2.1. División de las virtudes intelectuales
La razón dispone de dos funciones: la especulativa o teórica y la
práctica. La razón especulativa tiene por fin conocer la verdad sobre el ser;
y la razón práctica, dirigir la acción según la verdad sobre el bien. La
primera aprehende lo real como verdadero; la segunda, como bueno.
4
a) Las virtudes que perfeccionan la razón especulativa son las
siguientes:
—El hábito de los primeros principios especulativos o entendimiento
(noûs, intellectus). Gracias a él la razón percibe de modo inmediato las
verdades evidentes por sí mismas, sobre las que se asientan todos los
demás conocimientos.
—La sabiduría (sophía, sapientia): es la virtud que perfecciona a la
razón para conocer y contemplar la verdad sobre las causas últimas de
todas las cosas; la verdad que responde a los problemas más profundos
que la persona, en cuanto tal, se plantea. Es, en último término, el
conocimiento de Dios como causa primera y fin último de toda la realidad.
—La ciencia (epistéme, scientia): perfecciona el conocimiento de la
verdad sobre los diversos campos de la realidad observable.

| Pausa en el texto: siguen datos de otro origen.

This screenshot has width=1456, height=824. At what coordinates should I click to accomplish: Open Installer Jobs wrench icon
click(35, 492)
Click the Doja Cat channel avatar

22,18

b) La razón práctica, a su vez, es perfeccionada por las siguientes
virtudes:
—El hábito de los primeros principios prácticos o sindéresis (del
griego synteréo: observar, vigilar atentamente): hábito por el que se
conocen las primeras verdades de la ley moral natural y los fines de las
virtudes.
—La prudencia (frónesis, prudentia): virtud que perfecciona a la
inteligencia para que razone y juzgue bien sobre la acción concreta que se
debe realizar en orden a conseguir un fin bueno, e impulse su realización.
—La técnica o arte (téjne, ars): consiste en el hábito de aplicar
rectamente la verdad conocida a la producción o fabricación de cosas.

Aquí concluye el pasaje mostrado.